To solve a problem, there can be multiple Machine Learning algorithms with different approaches and constraints. However, a generic approach can be applied to most of the problems and find a suitable algorithm. Below are the steps you need to consider while choosing an algorithm:
The first is finding the algorithm, which is to categorize it based on the type of input you have and the output you want from it. If the data is labeled, it’s a problem for supervised learning. If the data is not labeled, then it’s an unsupervised learning problem. At last, if the problem aims to optimize a model, then it’s a reinforcement learning problem.
Similarly, you can categorize a problem based on the outcome you want from the algorithm. If the output is expected to be numerical then it’s a regression problem. Is class is the output of a model, it’s a classification problem, and grouping of the input values can be categorized as the clustering problems.
Data plays an important role in the process of selecting the right algorithm for your problem. This is because, some algorithms can process tons of data, while some work better with smaller samples. Analyzing and transforming your data will also help you to know the constraints and the challenges you t=want to overcome while solving the problem.
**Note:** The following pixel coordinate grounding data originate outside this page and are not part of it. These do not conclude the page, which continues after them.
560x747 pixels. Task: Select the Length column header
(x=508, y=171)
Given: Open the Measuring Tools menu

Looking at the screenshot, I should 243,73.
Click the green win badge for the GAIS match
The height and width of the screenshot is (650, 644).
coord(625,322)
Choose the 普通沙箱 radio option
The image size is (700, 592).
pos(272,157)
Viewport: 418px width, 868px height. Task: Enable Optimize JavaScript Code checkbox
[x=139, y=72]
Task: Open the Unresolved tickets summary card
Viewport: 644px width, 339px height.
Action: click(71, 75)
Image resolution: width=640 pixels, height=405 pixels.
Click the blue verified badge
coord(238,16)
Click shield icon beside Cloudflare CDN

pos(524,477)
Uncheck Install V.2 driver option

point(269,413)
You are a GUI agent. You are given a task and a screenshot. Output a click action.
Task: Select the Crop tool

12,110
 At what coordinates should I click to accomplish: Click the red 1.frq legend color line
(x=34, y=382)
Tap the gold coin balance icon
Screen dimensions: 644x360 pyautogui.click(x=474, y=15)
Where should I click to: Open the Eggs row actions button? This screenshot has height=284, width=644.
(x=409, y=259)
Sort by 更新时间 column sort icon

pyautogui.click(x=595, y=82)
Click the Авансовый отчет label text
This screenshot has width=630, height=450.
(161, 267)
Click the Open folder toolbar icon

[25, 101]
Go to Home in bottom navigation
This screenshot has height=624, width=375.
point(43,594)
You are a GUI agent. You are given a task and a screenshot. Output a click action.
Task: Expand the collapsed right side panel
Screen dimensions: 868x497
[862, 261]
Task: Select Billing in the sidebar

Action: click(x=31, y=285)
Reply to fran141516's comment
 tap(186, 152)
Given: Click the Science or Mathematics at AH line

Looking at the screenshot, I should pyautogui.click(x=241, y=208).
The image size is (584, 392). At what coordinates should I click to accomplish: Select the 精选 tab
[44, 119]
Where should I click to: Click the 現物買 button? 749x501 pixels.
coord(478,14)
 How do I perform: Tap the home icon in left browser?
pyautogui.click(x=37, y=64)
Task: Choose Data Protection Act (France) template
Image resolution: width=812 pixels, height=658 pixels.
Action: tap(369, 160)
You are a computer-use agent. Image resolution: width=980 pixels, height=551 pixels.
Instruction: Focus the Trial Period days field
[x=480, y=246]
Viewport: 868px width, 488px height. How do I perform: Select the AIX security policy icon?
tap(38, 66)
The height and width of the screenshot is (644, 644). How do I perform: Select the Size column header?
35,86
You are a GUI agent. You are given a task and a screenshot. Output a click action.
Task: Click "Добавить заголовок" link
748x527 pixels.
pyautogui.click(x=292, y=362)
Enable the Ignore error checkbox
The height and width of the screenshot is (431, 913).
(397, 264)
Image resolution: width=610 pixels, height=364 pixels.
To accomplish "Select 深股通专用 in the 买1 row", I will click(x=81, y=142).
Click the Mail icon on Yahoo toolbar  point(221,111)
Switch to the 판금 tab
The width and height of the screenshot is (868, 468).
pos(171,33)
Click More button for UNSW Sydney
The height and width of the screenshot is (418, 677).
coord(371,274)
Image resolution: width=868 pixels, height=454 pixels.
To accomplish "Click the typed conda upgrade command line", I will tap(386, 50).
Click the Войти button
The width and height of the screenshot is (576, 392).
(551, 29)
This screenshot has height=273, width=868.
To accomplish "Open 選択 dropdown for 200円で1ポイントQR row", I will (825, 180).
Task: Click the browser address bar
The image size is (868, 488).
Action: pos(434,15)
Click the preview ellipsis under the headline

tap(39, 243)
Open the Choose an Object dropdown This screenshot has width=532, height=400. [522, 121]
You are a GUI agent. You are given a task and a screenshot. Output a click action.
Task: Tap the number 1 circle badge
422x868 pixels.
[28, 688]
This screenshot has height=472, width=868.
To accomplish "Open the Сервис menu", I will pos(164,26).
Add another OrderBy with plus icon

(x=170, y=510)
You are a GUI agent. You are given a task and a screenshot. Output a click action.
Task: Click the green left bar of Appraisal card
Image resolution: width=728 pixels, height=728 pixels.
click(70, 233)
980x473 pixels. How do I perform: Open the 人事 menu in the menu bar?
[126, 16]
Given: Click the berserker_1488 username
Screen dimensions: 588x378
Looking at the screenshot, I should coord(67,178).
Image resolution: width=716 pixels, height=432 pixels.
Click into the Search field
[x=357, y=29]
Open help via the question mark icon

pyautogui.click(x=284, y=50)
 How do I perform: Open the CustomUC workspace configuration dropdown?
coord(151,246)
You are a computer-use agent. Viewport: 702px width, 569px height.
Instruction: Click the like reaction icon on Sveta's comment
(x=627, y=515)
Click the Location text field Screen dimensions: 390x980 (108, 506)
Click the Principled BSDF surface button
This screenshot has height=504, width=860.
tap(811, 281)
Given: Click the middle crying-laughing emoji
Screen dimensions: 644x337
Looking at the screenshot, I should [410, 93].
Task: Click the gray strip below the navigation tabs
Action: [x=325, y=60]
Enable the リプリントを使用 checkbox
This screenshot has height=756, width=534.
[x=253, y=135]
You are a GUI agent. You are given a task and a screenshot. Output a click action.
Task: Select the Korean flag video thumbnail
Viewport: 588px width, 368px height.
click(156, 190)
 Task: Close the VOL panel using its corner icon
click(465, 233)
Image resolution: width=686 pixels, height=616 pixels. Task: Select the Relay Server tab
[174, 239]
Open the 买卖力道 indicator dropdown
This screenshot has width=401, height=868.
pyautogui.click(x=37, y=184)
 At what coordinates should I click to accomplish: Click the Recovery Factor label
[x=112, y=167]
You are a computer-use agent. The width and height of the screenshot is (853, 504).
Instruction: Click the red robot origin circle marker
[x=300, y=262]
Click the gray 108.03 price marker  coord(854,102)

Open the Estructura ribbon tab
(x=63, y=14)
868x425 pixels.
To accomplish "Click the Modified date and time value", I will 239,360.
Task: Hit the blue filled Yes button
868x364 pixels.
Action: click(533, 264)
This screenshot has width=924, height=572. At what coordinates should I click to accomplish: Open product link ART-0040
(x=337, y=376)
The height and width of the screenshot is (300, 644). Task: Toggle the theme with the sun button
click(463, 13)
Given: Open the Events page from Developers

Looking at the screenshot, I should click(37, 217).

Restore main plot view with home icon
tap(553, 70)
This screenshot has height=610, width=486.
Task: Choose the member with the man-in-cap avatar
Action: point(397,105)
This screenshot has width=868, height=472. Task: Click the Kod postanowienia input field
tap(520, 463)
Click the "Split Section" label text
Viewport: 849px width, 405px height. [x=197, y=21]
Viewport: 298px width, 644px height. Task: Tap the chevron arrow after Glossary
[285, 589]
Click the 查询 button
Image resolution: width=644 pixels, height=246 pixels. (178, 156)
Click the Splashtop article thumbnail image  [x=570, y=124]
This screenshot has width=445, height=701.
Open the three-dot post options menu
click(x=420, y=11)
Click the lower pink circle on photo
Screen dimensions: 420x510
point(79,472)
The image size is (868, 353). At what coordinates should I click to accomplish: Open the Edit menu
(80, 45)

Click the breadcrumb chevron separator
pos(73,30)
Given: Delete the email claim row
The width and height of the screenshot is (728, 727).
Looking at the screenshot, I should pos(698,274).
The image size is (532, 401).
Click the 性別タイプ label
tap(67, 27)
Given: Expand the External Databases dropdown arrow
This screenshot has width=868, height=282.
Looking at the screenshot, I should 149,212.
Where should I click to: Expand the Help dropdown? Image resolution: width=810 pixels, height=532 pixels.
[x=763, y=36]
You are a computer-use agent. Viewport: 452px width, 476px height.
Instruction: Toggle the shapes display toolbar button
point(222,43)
- Find the available Algorithms
Identify the available algorithms you can apply for solving the problem in a reasonable timeframe. Some of the factors that may affect your choice of the right algorithm include the accuracy of the algorithm, complexity, scalability interpretability, build & training time, space, and the time it takes to solve the problem.
After selecting the algorithm, you have to make an evaluation criteria by carefully selecting the testing values and subgroups of the datasets. Also, check the time taken by each algorithm to solve the problem. The algorithm that provides accurate results in the given time while acquiring less space, would be the best algorithm for your problem.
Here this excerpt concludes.